▶ _GIVEN EXERCISE_: Count how many lines in the items below contain the string "Image", with case counting, and give only that number.

▶ _DATASET_:

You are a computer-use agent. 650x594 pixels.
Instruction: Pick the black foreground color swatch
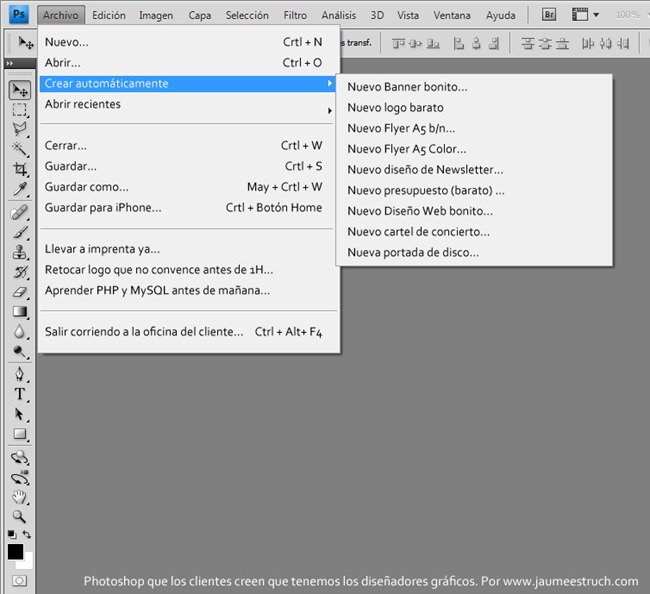pyautogui.click(x=15, y=552)
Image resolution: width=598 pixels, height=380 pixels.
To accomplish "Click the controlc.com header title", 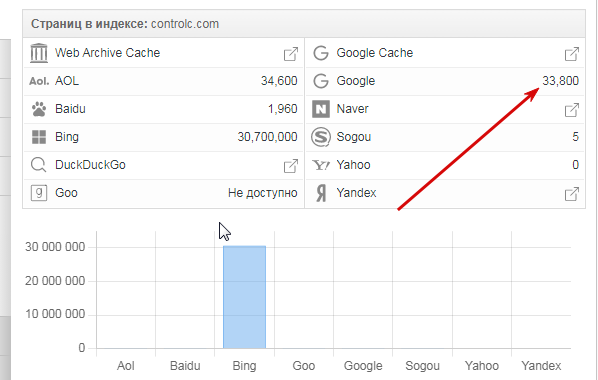I will [x=185, y=24].
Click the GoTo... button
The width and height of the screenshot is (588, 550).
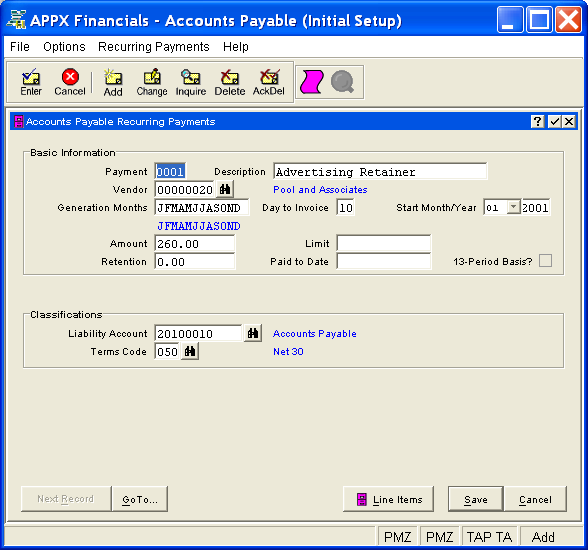140,499
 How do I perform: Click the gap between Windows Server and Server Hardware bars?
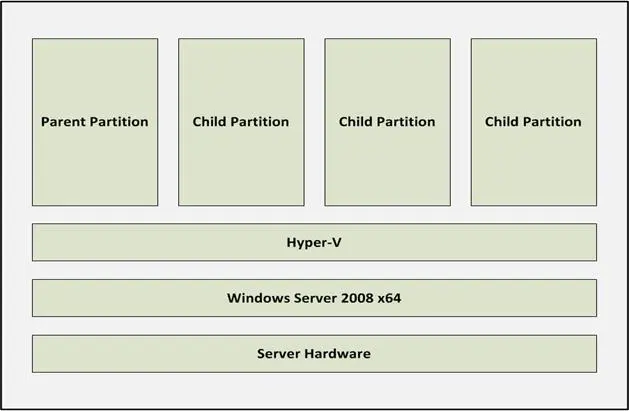[x=314, y=326]
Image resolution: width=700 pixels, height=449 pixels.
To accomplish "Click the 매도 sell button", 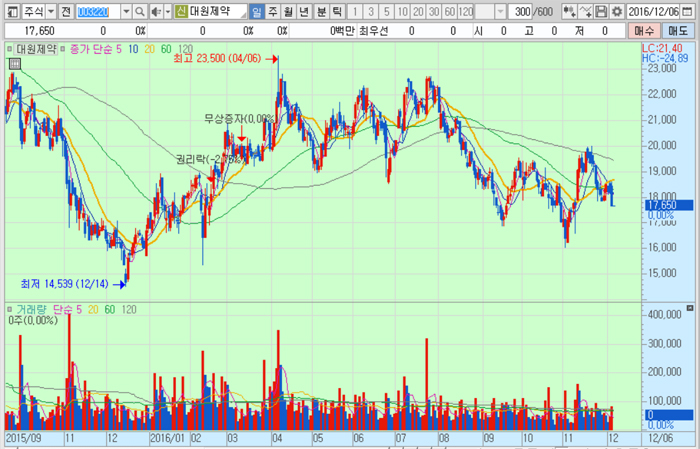I will point(678,31).
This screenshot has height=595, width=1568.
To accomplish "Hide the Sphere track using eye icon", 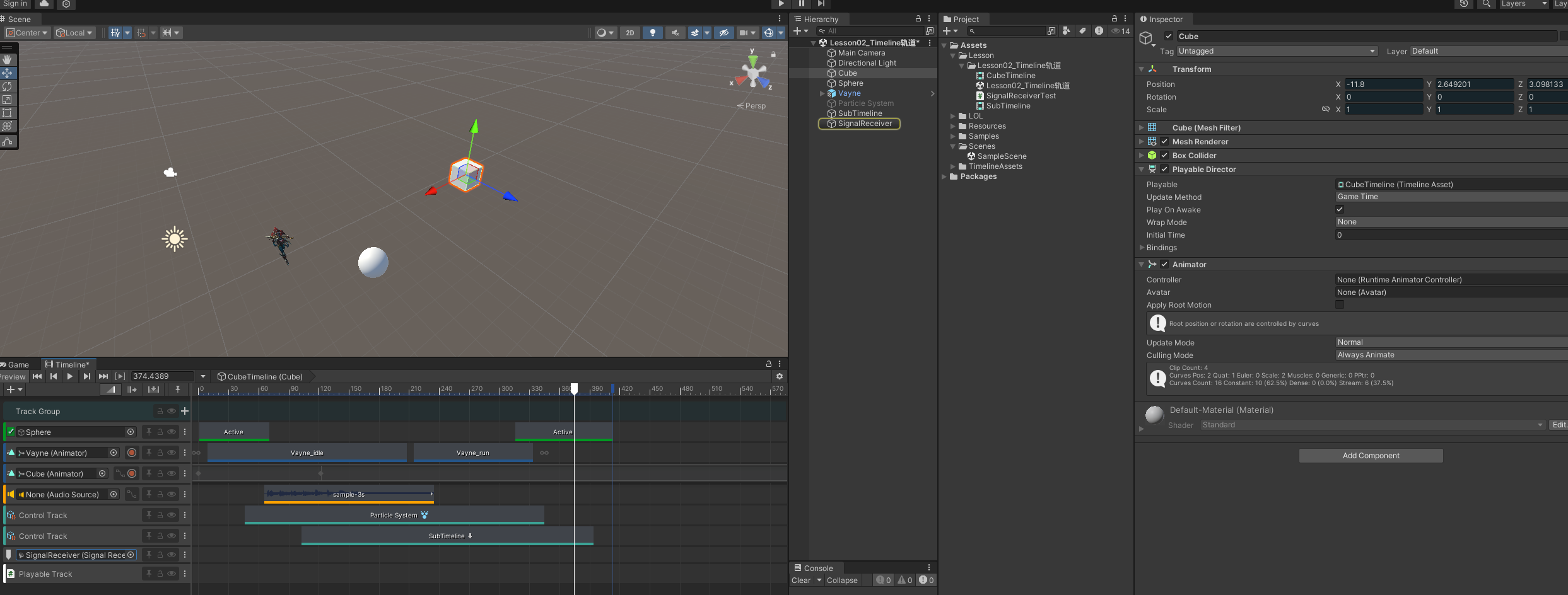I will [172, 432].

▶ _RESULT BELOW_: 2